En ese peregrinar por
una nueva vida, se cruzan colegas de siempre, que ya han emprendido antes el
mismo camino y ahora tratan de ganarse los cuartos sirviendo las mesas de un
casino y, de vez en cuando, se suben a una tarima para demostrar que quien tuvo
retuvo. Las luces ya no alumbran con tanta fuerza. Esas irritantes arrugas se
forman en el contorno de los ojos, la mirada ya no es tan fulgurante. El
espectáculo, en la línea de los del Folies Bergére, ha quedado anticuado y ya
nadie se acerca a comprar una entrada para disfrutar de figuras casi perfectas,
sonrisas cristalinas, brillos conseguidos con lentejuelas y transparencias. Es
la hora de plantearse un retiro y Las Vegas resulta tan fría como impasible. A
nadie le importa la suerte de una corista, que no ha pasado de la tercera fila
y que ha tenido sus líos con el regidor, su hija no deseada y su vida
malgastada.
El drama llega a ser
trágico aunque no haya muertes, ni desesperaciones manchadas con la verdad que
siempre imponen los años. Es solamente el cambio de vida, el no saber cómo van
a ser las cosas y la certeza de que hay solamente un peldaño de distancia con
la miseria. Las noches ya no van a tener ese momento de prisa, de premura en el
cambio de vestuario, de tacones vertiginosos y de cremas desmaquillantes. Van a
ser noches en casa, con algún penoso programa de televisión como compañía,
quizá con una copa en la mano y con un buen puñado de recuerdos, no todos
agradables, pero que conforman una época que, para ella, fue muy cercana a la
felicidad. La edad no perdona y las jóvenes vienen empujando con otras maneras,
otros gestos, otra sensualidad mucho menos sugerida.

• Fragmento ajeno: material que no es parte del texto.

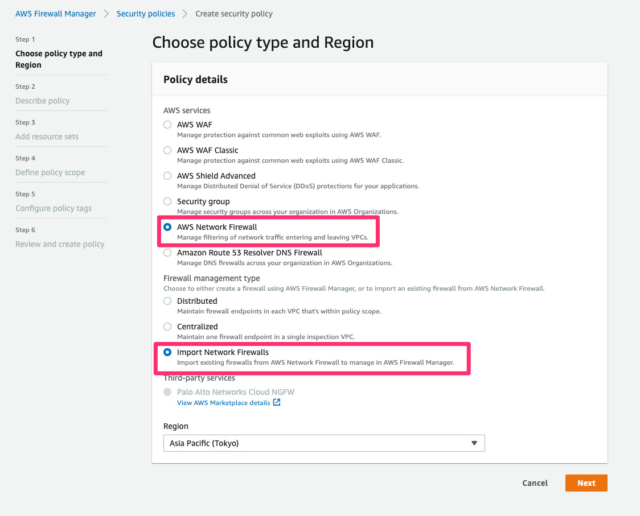This screenshot has width=640, height=516.
Task: Open Step 2 Describe policy
Action: pyautogui.click(x=42, y=101)
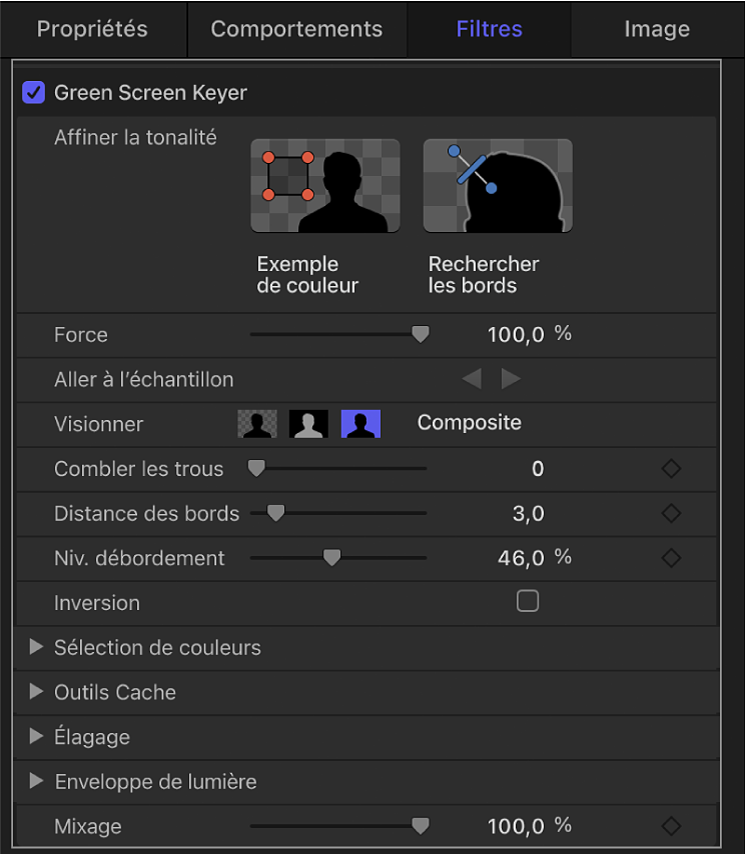The width and height of the screenshot is (745, 854).
Task: Select the Exemple de couleur sampling tool
Action: pos(325,185)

La directora de esta película es Gia Coppola, nieta de Francis Ford Coppola, y su realización, en muchos momentos, resulta muy poco acertada por esa obsesión por acercar tanto la cámara que el espectador no es capaz de descifrar los movimientos callejeros de la protagonista. En su piel, Pamela Anderson hace un trabajo muy meritorio, que revela la actriz que llevó siempre dentro y que nunca vio la luz porque el físico se imponía por encima de cualquier atisbo de talento. Tal vez hubiera merecido una nominación mucho más que otras candidatas este año. Y, desde luego, Jamie Lee Curtis hubiera merecido otra como actriz secundaria encarnando a esa amiga que está bajando cuidadosamente todos los escalones de la humillación sin dejar de ofrecer una fachada teñida de sentido del humor. Ellas dos son las principales razones para ver esta película que resulta bienintencionada y severa porque nadie se ha preocupado de estas chicas que durante décadas se han dedicado a alegrar la vista a cualquier que haya querido disfrutar de ellas, trabajando honradamente y que, cuando las grietas en su piel se hacen barrancos, nadie quiere volver a oír hablar de ellas.